Curiosità

Riserva degli Astroni, salviamola con il crowfounding

NAPOLI. Salvare il cuore selvaggio di Napoli dopo gli incendi che questa estate hanno devastato – oltre al Parco Nazionale del Cilento, Vallo di Diano e Alburni e a quello dei Monti Lattari – il Parco Nazionale del Vesuvio sarà possibile grazie ai cittadini.
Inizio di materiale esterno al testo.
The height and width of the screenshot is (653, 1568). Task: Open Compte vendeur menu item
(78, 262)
Ne è convinta Donatella Bianchi, presidente nazionale del Wwf, che ha lanciato una campagna di crowfounding per ripristinare la Riserva degli Astroni.

 

L’iniziativa, resa possibile grazie al sostegno della prima piattaforma di crowfounding social Meridonare, collegata alla Fondazione Banco di Napoli, è stata avviata durante la presentazione della Festa dell’albero che si svolgerà alla Mostra d’oltremare dal 19 al 21 novembre.

Festa dell’Albero

 

Ad aprire la prima giornata, alle ore 10, sarà la musica dell’Orchestra Scarlatti mentre domenica sera, dopo il tramonto, ci sarà lo spettacolo di luci e acqua della Fontana Esedra. Per l’occasione il WWF, i Carabinieri per la tutela forestale, ambientale e agroalimentare e tante associazioni napoletane organizzeranno incontri, laboratori didattici, ma anche corsi per docenti, per insegnare loro come trasmettere al meglio la coscienza ambientale ai giovani.
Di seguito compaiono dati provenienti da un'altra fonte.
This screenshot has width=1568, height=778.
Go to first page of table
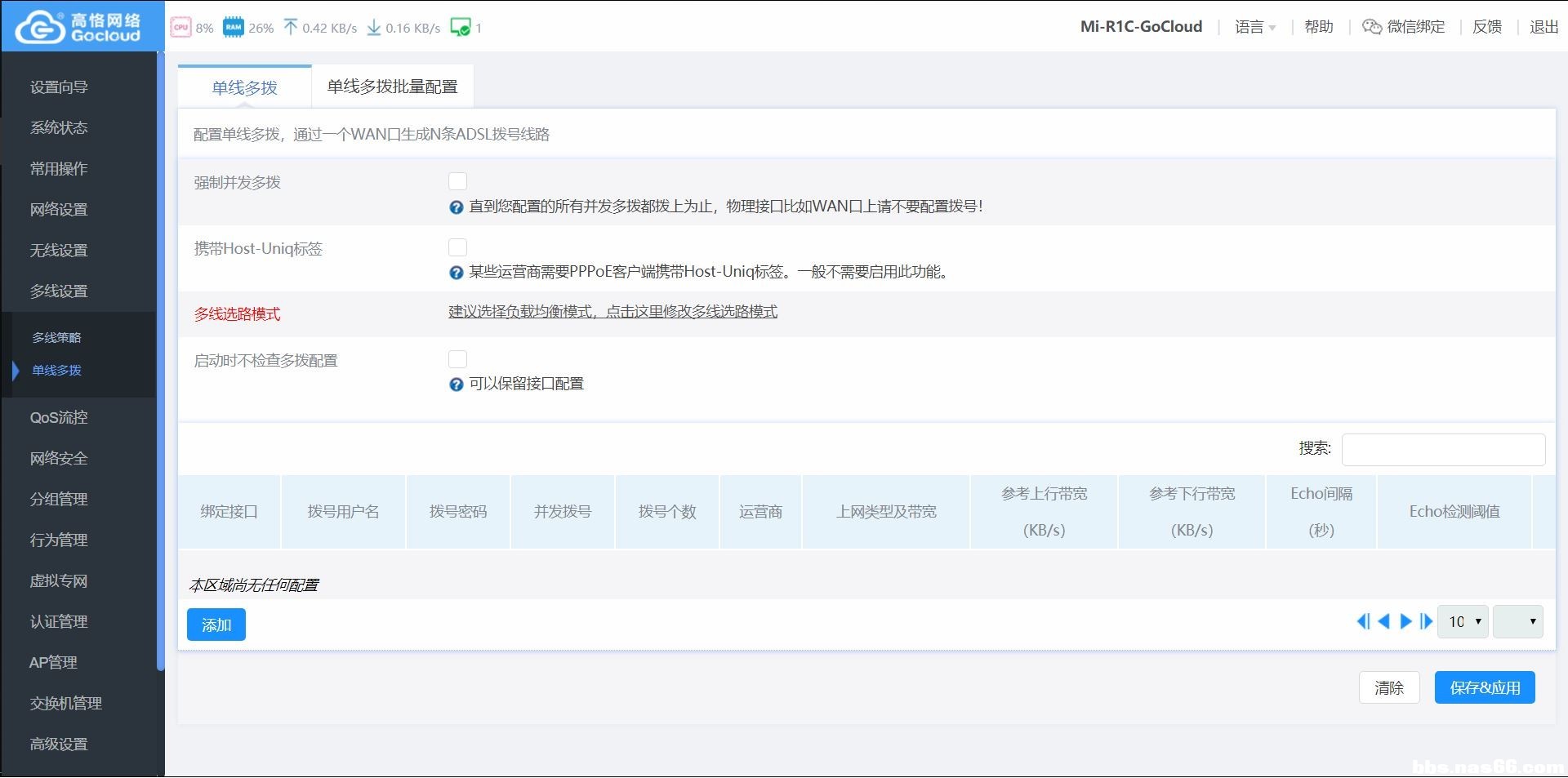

Coloro che parteciperanno troveranno un “donamat“, innovativa stazione digitale per la raccolta di donazioni in contanti, con il bancomat e la carta di credito. La raccolta fondi oltre al sostegno del Comune di Napoli ha come testimonial d’eccezione l’ex nuotatore Massimiliano Rosolino.

Lo scopo principale del progetto è quello di riaprire la Riserva degli Astroni, oasi Wwf,  dopo l’incendio del luglio scorso, che ha bruciato il 63% dell’area e quindi ettari di sottobosco e centinaia di alberi secolari. La riserva si trova all’interno di un Sito d’Importanza Comunitaria nei Comuni di Pozzuoli e Napoli. È un cratere dell’area vulcanica dei Campi Flegrei. Il fondo presenta alcuni rilievi tra i quali il Colle dell’Imperatore e il Colle della Rotondella che si sono formati in seguito all’attività eruttiva. Nel punto più basso del cratere si trovano tre laghetti, Lago Grande, Cofaniello Piccolo e Cofaniello Grande, con la vegetazione tipica delle zone lacustri (canne, giunchi, tife e salici).